The alignment literature has spent the last decade asking whether a sufficiently well-trained model will follow the operator's intent. That framing treats confinement as a probabilistic property of the model. It puts the governance question inside the weights and asks whether the weights are, on the balance of evaluation evidence, aligned enough to trust in deployment. Every deployed instrument the sector has produced (impact assessments, model cards, red team reports, third-party evaluations, government advisory bulletins) is built on the assumption that the answer to that question can be estimated well enough to gate deployment.

The two Harbin papers step outside that framing. They do not ask whether the model is well-aligned. They ask whether the running system, whatever the model does or fails to do, is confined to what the operator authorised. They propose that this second question has a mathematical answer that the first question does not. Confinement is a property of the architecture around the model. It is not a property of the model.

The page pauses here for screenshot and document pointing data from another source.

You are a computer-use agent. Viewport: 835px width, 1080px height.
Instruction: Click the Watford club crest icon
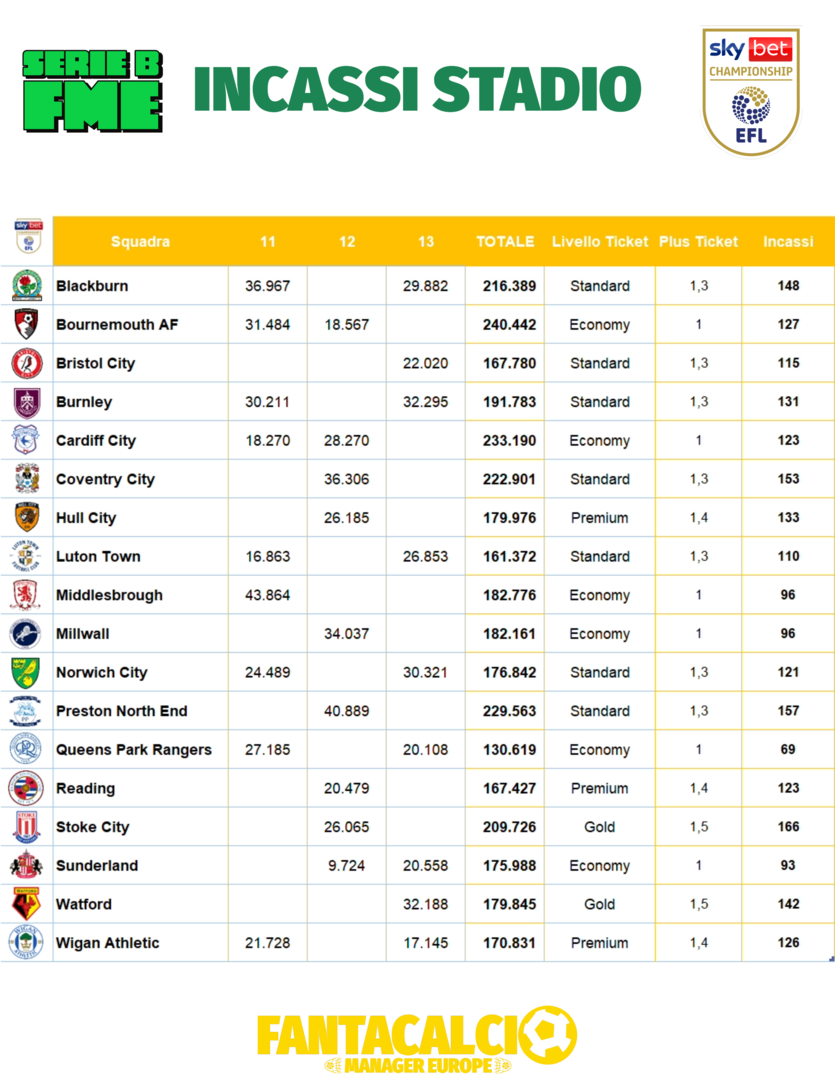pos(26,904)
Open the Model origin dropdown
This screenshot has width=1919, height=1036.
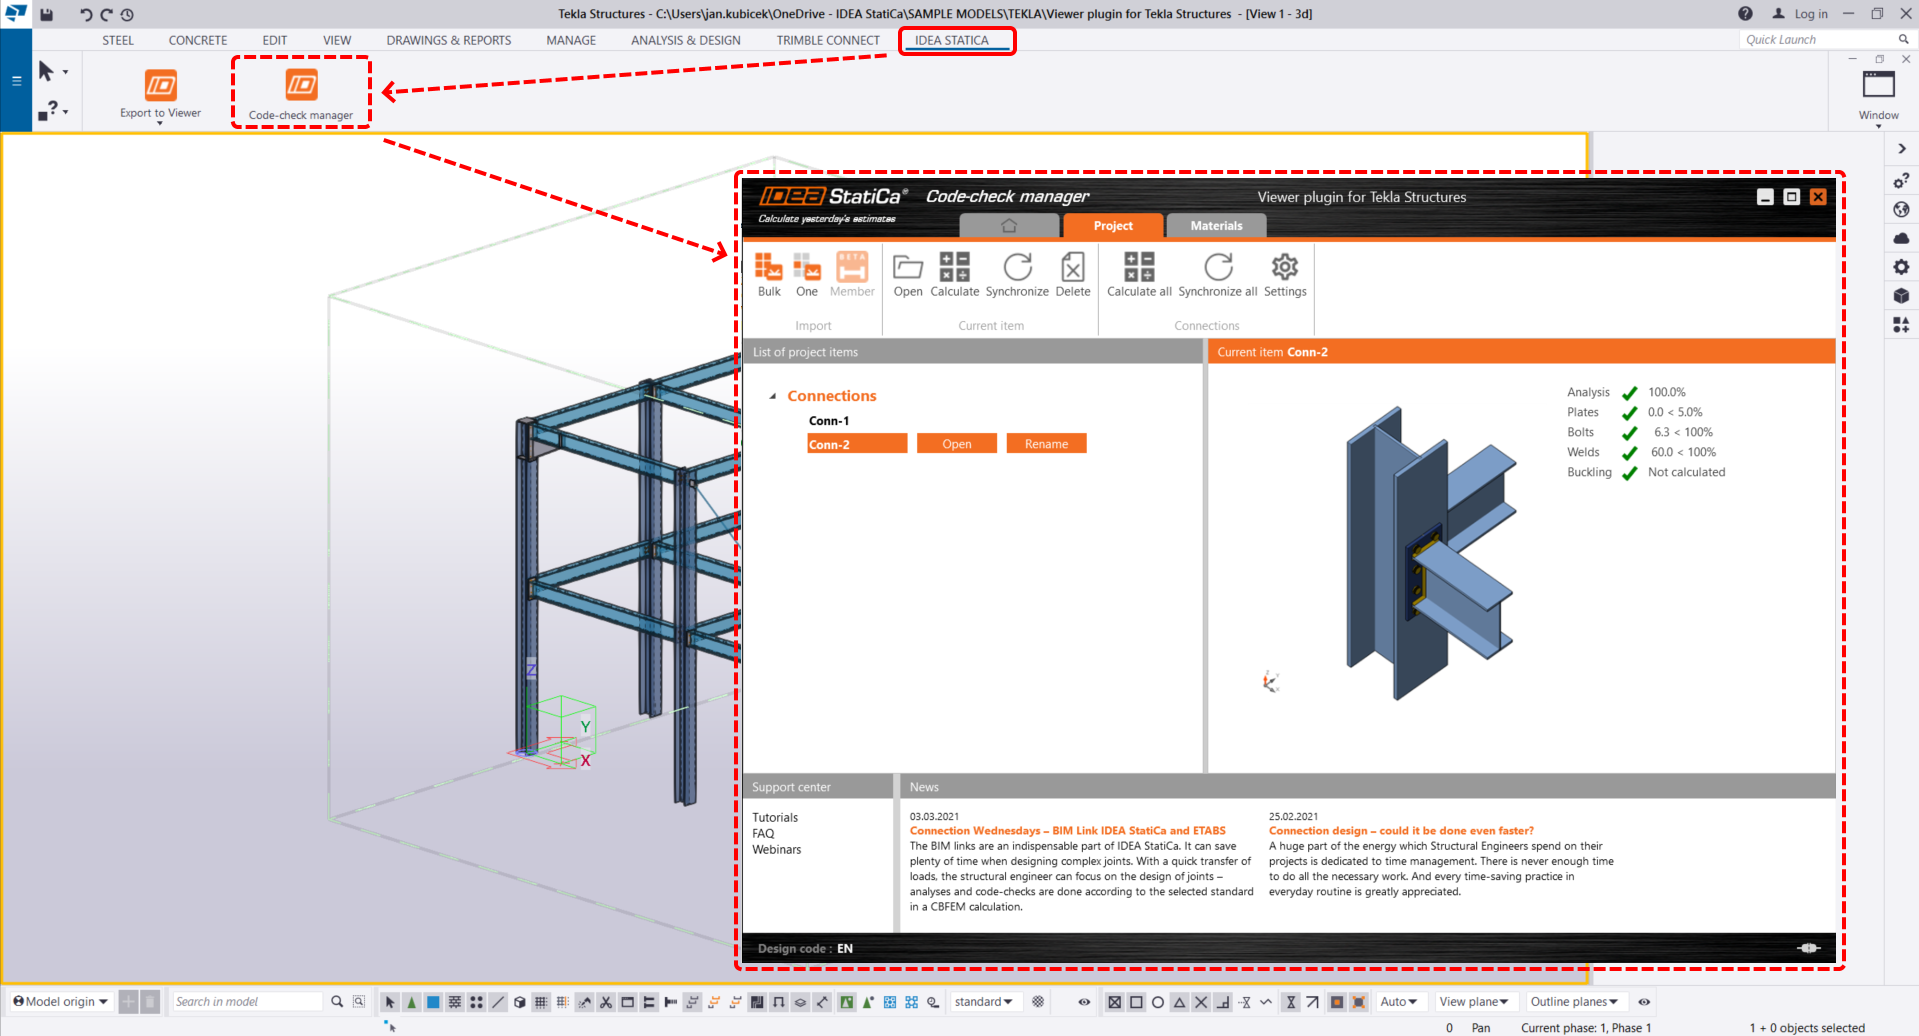pyautogui.click(x=61, y=1002)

This is the line that has been circling in the arXiv stream without quite being drawn. The AISI blog post of July 2 said that fixed-budget agentic capability evaluations are lower bounds, not ceilings, when the compute-vs-capability curve is still rising at the eval endpoint. The Anthropic Frontier Red Team threat intelligence report of June 3 said that catalog-based threat classifications lag deployment-time capability by at least one cycle. The arXiv preprint on evidentiary adequacy of July 1 said that runtime records produced by current agent stacks are not, on their face, sufficient evidence to support legal findings. Each of these is a statement about a governance instrument that presumes the model is the object of governance and finds that instrument coming apart.

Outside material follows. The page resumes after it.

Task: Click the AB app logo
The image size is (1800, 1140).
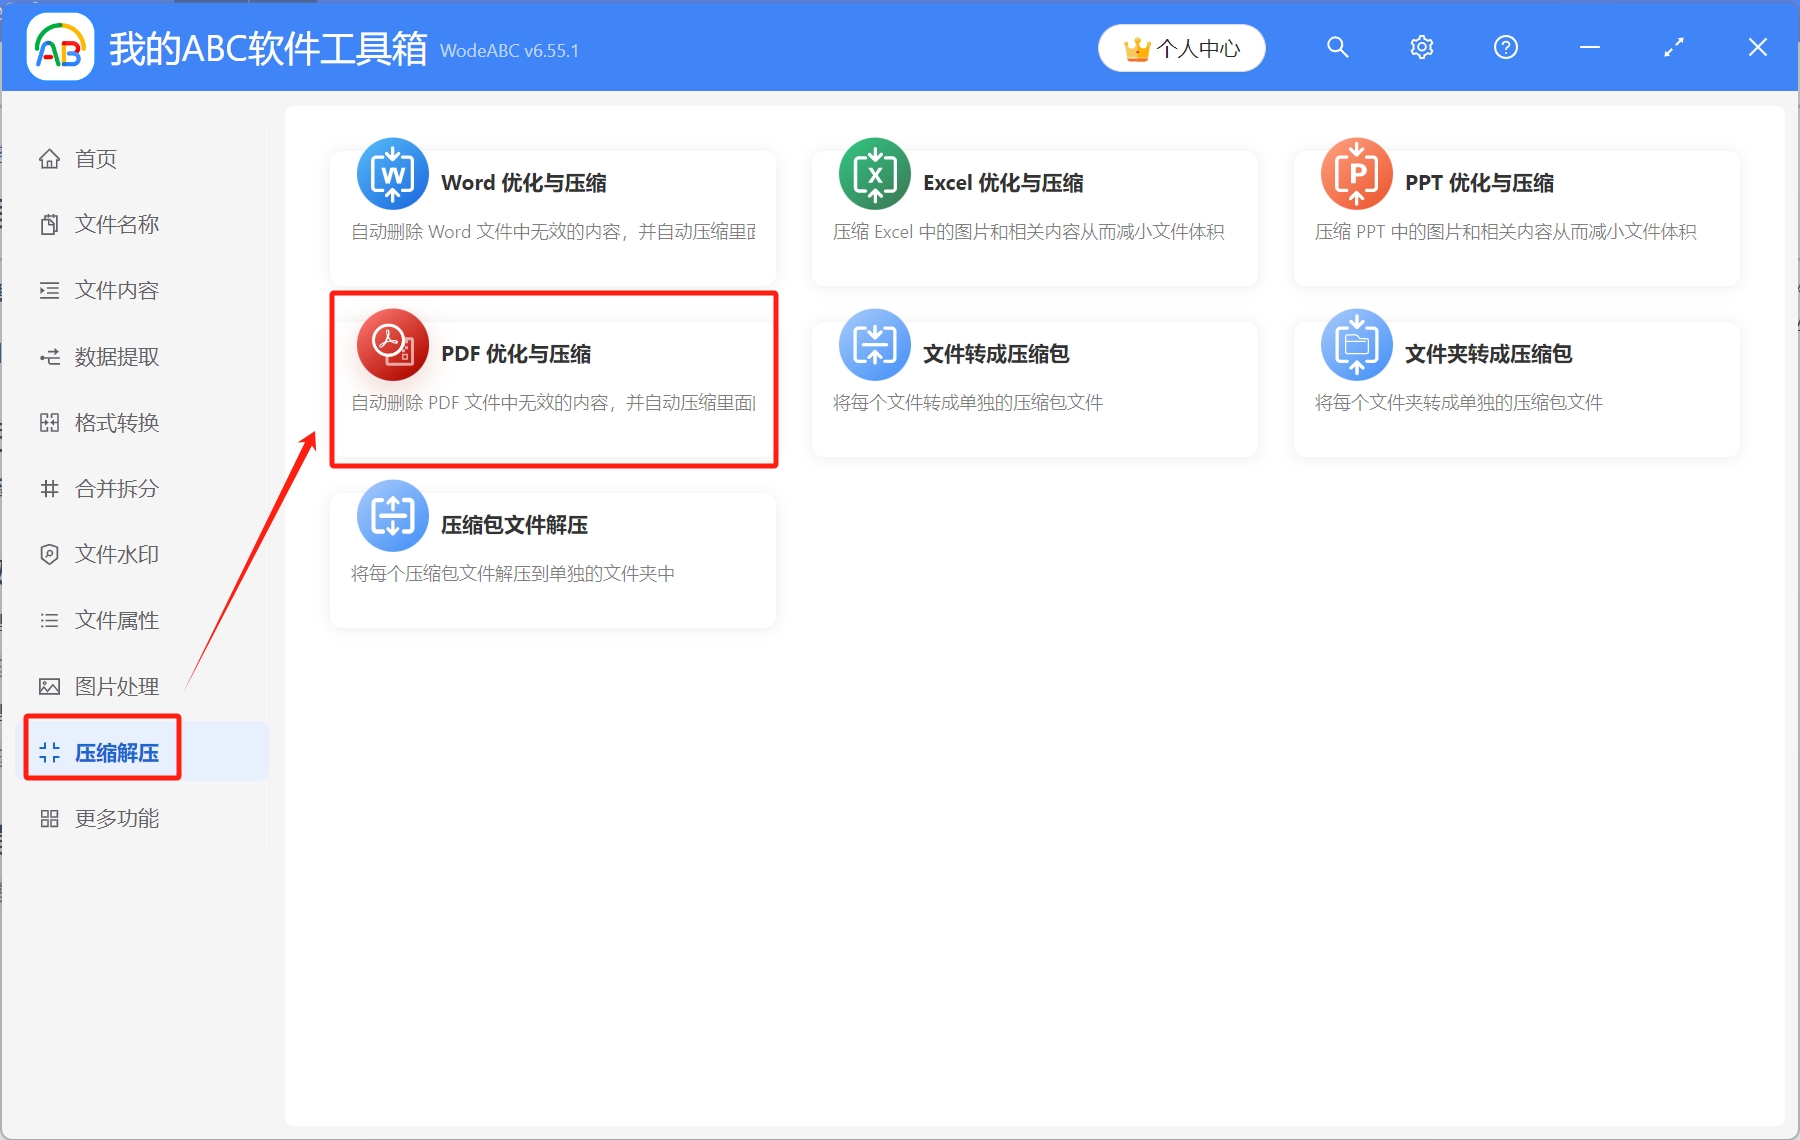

The Harbin construction reframes the object. If confinement is an invariant of the execution architecture, then the model is not what the operator is governing. The identity digest, the gate, and the audit log are. The model becomes a component inside a system whose governance boundary sits outside it.

Where the tempo lands

The two papers were posted on July 6, 2026. The Federal Trade Commission proposed policy statement of July 1 had, five days earlier, moved substantive AI governance authority from the state civil-rights regime to the federal deceptive-practices regime by naming Colorado's statute as impliedly preempted. The instrument on the regulatory side is a policy statement running on a thirty-day comment clock. The instrument on the academic side is a proof and a reference implementation that runs at millisecond scale over one hundred physical processes with a Byzantine adversary.

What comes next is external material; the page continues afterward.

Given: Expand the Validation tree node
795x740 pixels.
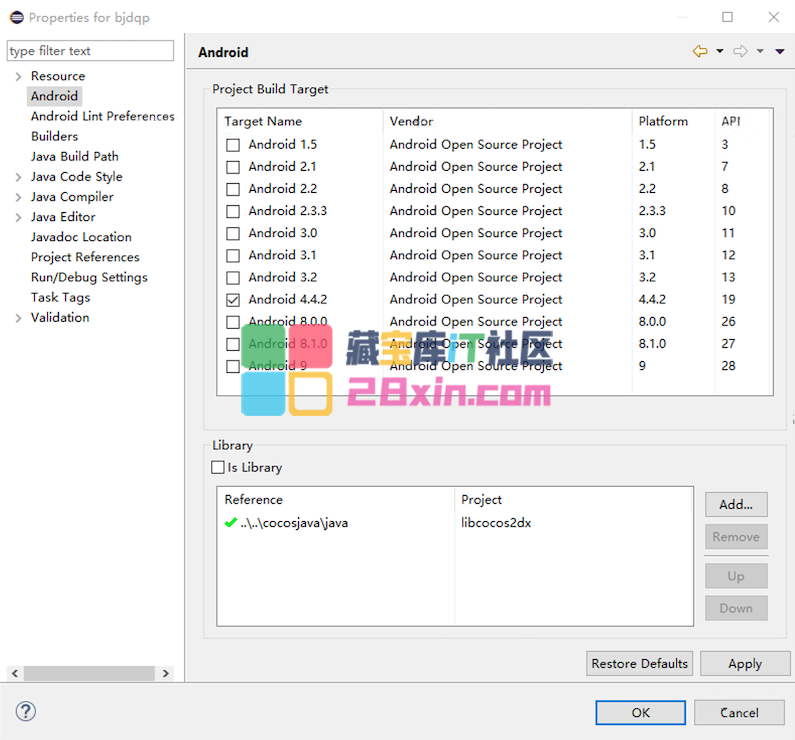Looking at the screenshot, I should tap(18, 318).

These two instruments are not incompatible, but they are not aligned. The federal policy statement is a governance artifact whose function is to communicate an enforcement posture. The Harbin construction is a governance artifact whose function is to be an invariant that the deployed system cannot violate. One instrument decides who the sovereign is over the object. The other decides what the object is.

What remains on the table

The loop closed around an oversight function that was never instrumented. The governance artifact was retained. The governance function was not. The policy instruments and the deployment tempo are not aligned.